Betting against the herd is a popular strategy in theory but one that very few investors are able to successfully execute. Beyond it just being tough mentally to sublimate your fear, most out of favor companies got that way by having genuine fundamental problems. Getting long solely because no sane person would ever buy a stock isn't a way to win.
According to Todd Salamone of Schaeffer's Investment Research the general pessimism surrounding the economy in 2012 has left some tremendous stock stories hidden in plain site; specifically in the consumer discretionary (XLY) and housing sectors.
Salamone's favorite example of an unloved winner is Sherwin-Williams (SHW). The paint kingpin is up nearly 100% in the last 12 months despite the fact that the housing recovery remains largely hypothetical. Regardless, Salamone says Sherwin has "been beating estimates quarter after quarter", much to the chagrin of the bears. With the analyst community leaning against the stock, heavy short-interest, and an almost perfect chart, Salamone sees further gains in Sherwin's future.
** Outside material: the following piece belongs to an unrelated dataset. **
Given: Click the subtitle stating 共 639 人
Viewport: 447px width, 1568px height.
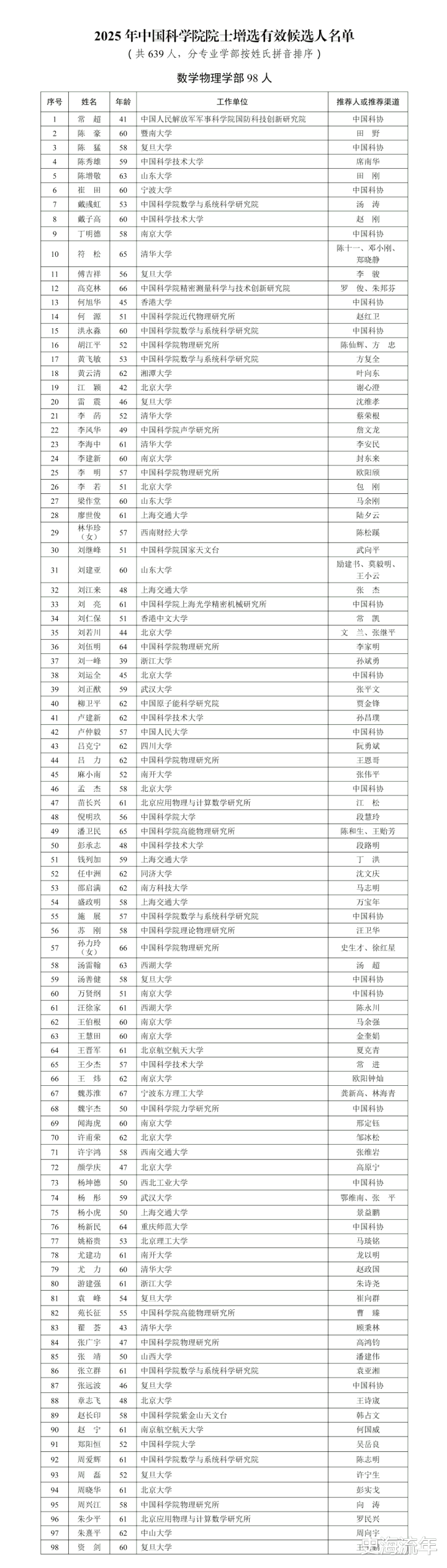Looking at the screenshot, I should click(224, 55).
He suggests calls may be the way to play for those looking to get aggressive.
Salamone is looking at the specialty retailers as another group with a spread between conventional wisdom and reality. Gap (GPS), Macy's (M), Limited (LTD) and Tiffany's (TIF) are all unloved by the "smarts" but poised for more gains in his view.
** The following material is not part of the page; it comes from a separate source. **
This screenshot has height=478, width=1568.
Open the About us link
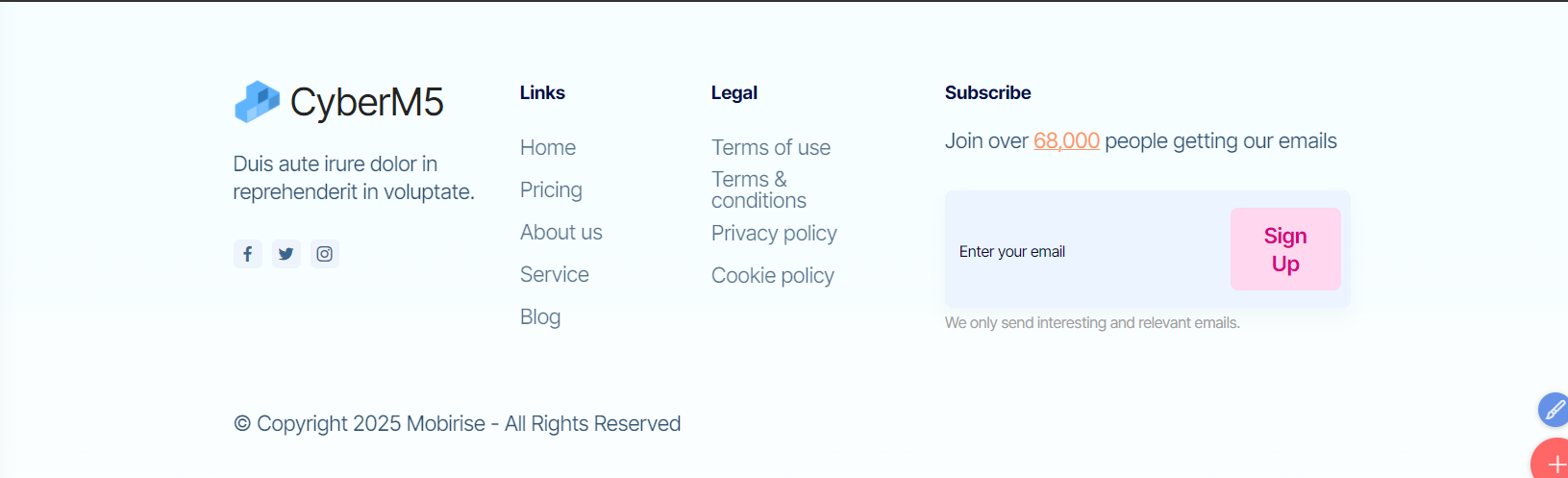click(x=561, y=233)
There's every reason in the world to expect some fundamental headwinds for consumer sectors and stocks in the coming months. Based on the year to date there's little reason to think the stocks are going to collapse at the first sign of trouble. After the gains to date, these stocks may not be the pure contrarian ideas they were at the beginning of 2012, but that makes them a little more safe for those looking to be brave without getting reckless.